Mike's Cheeky Blog: people are not like tins of baked beans, because people are all individuals

mike stone 08/12/16 Dignity Champions forum

One of the people I discuss the Mental Capacity Act with, recently sent me this in an e-mail:

'I've encountered a relative who wanted to withhold the person's necessary insulin for their diabetes on the clearly expressed grounds that, since they lacked mental capacity to decide for themselves, a sane society would not do anything to keep someone alive in that condition.

The person was happy and loved activities they would, by general agreement of their relatives, have sneered at earlier - watching 'Strictly Come Dancing' and eating toad in the hole rather than haute cuisine - but had a right to continue with the life-sustaining insulin in the absence of good reasons to stop it.'

What interests me, is the different way we are expressing our objection to the relative's position: I would not have written '[the mentally-incapable person] had a right to continue with the life-sustaining insulin in the absence of good reasons to stop it'.
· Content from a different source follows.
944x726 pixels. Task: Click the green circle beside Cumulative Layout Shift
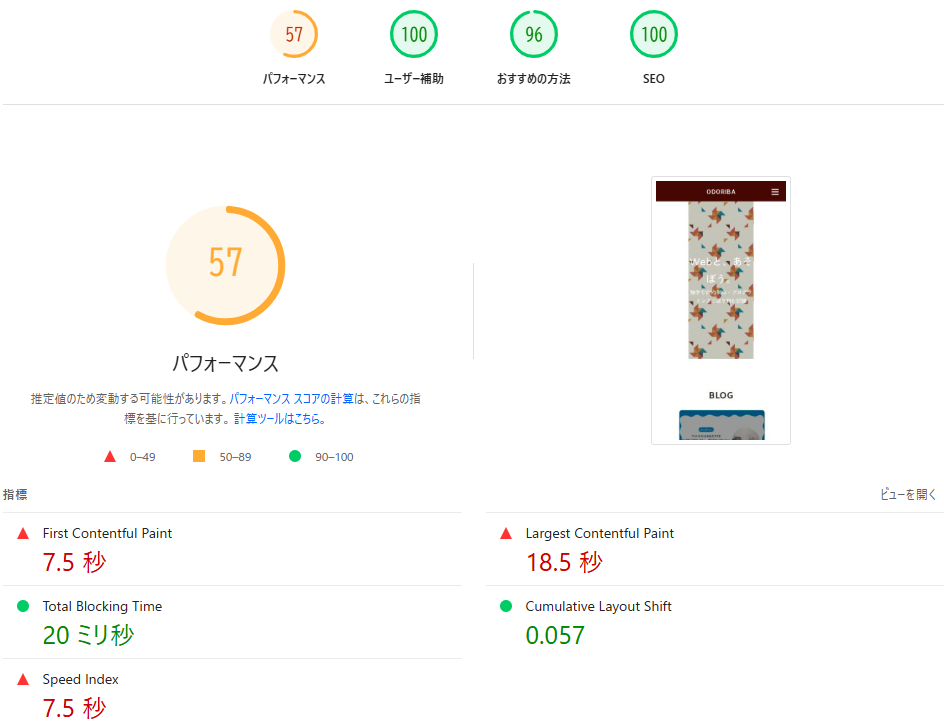click(506, 606)
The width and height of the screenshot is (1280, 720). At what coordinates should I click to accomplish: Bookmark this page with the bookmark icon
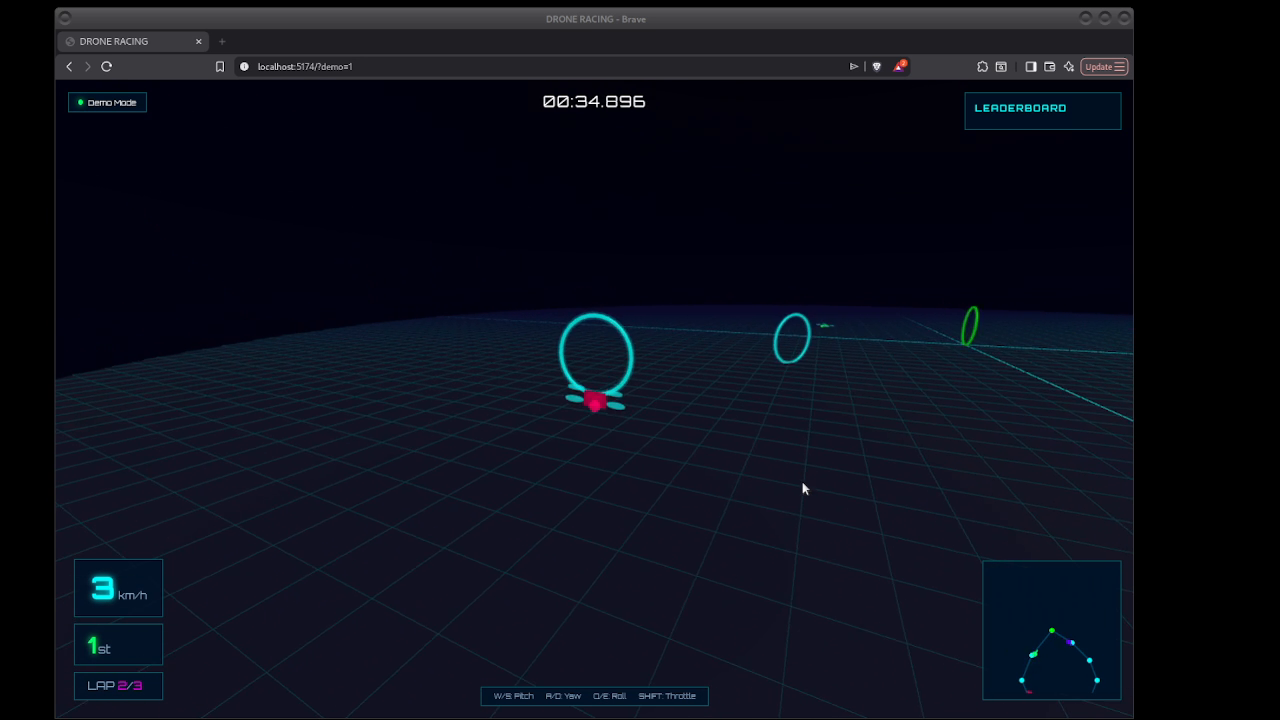coord(220,67)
My correspondent and I, both agree that it is very difficult to understand why you would not administer insulin in the situation described - but I would have written:

The relative's view that the person's insulin should be withheld because 'a sane society would not do anything to keep someone alive in that condition' is apparently only focusing on the patient's clinical situation, rather than also considering the patient's 'experience of the condition' - we are told that this particular patient 'was happy'. The relative seems to be ignoring the 'happiness' of the patient - and the fundamental approach of our decision-making law (the MCA) is that things must be considered from the patient's point-of-view. Put very simply, if this particular patient seems to be enjoying being alive, it is not obvious how the MCA would lead to 'withdraw the insulin' - but a different patient, in an identical clinical situation, might instead appear to be deeply distressed by the life he or she was living, in which case a decision to withdraw the insulin (which would lead to the patient's death) could be in line with the MCA.

There is a rule, or principle, which I am applying here to MCA best-interests decision-making:

'Any decision about a mentally-incapable person which is made (or more generally can sensibly be made) without considering the individuality of the patient, is NOT a 'genuine' MCA best-interests decision'.
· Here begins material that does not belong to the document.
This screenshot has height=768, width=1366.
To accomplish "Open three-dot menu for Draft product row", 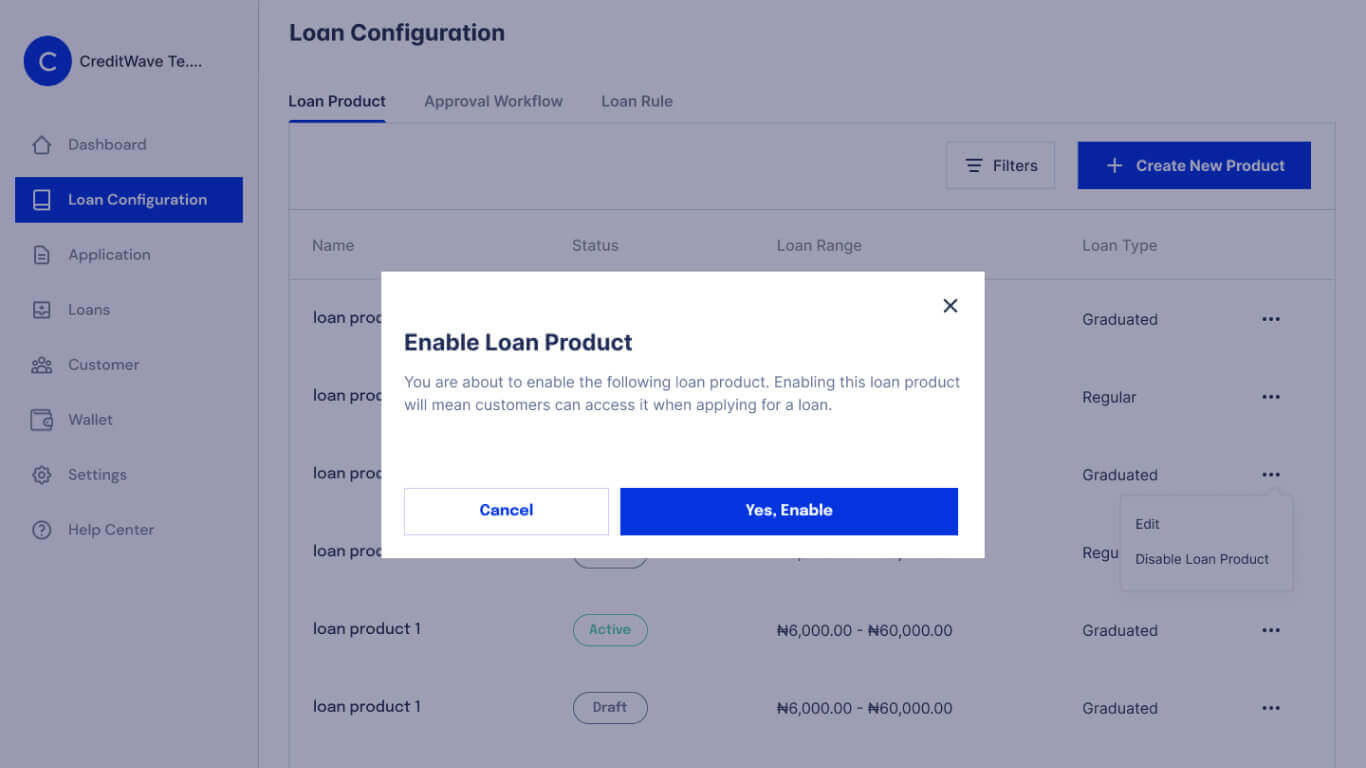I will (x=1270, y=708).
Moving on, I was listening to the second episode of 'We need to talk about death' yesterday, on BBC Radio 4 and presented by Joan Bakewell. The episode was about pain-relief, and it struck me that a discussion about 'the doctrine of double effect' was missing the point - that is, surely, an obsolete concept, post MCA. I'll be writing separately about that - but briefly, the doctrine argued that if a dose of something like morphine was given to relieve pain, and as a side effect the morphine also shortened the patient's life, that was legally acceptable. True in my opinion - but neither necessary, nor 'helpful', any longer: because we are now in a situation where it is legally clear that the risks of a treatment are accepted or declined BY THE PATIENT. The doctrine of double effect, seems to be predicated on the idea of the doctor making the decision about whether to administer the morphine - but now, the law requires the doctor to explain to the patient that 'if I give you enough morphine to adequately reduce your pain, that amount of morphine might also shorten your life' and then THE PATIENT decides. If the doctor knew that the necessary dose would both remove the pain and also quickly kill the patient, then that would be illegal because that would be assisted suicide - but 'shorten (even if you replace 'might' with certainty) your life as a side-effect' surely falls into the category of risks which patients can now legitimately decide to accept. I recently sent a rapid response to the BMJ which can be found at:

http://www.bmj.com/content/355/bmj.i6165/rr

I include some extracts from the Montgomery court ruling in that response, and it seems clear to me that the sections by Lady Hale translate to 'clinicians must describe the risks associated with the treatment(s) on offer, but it is the patient who decides whether to accept those risks'.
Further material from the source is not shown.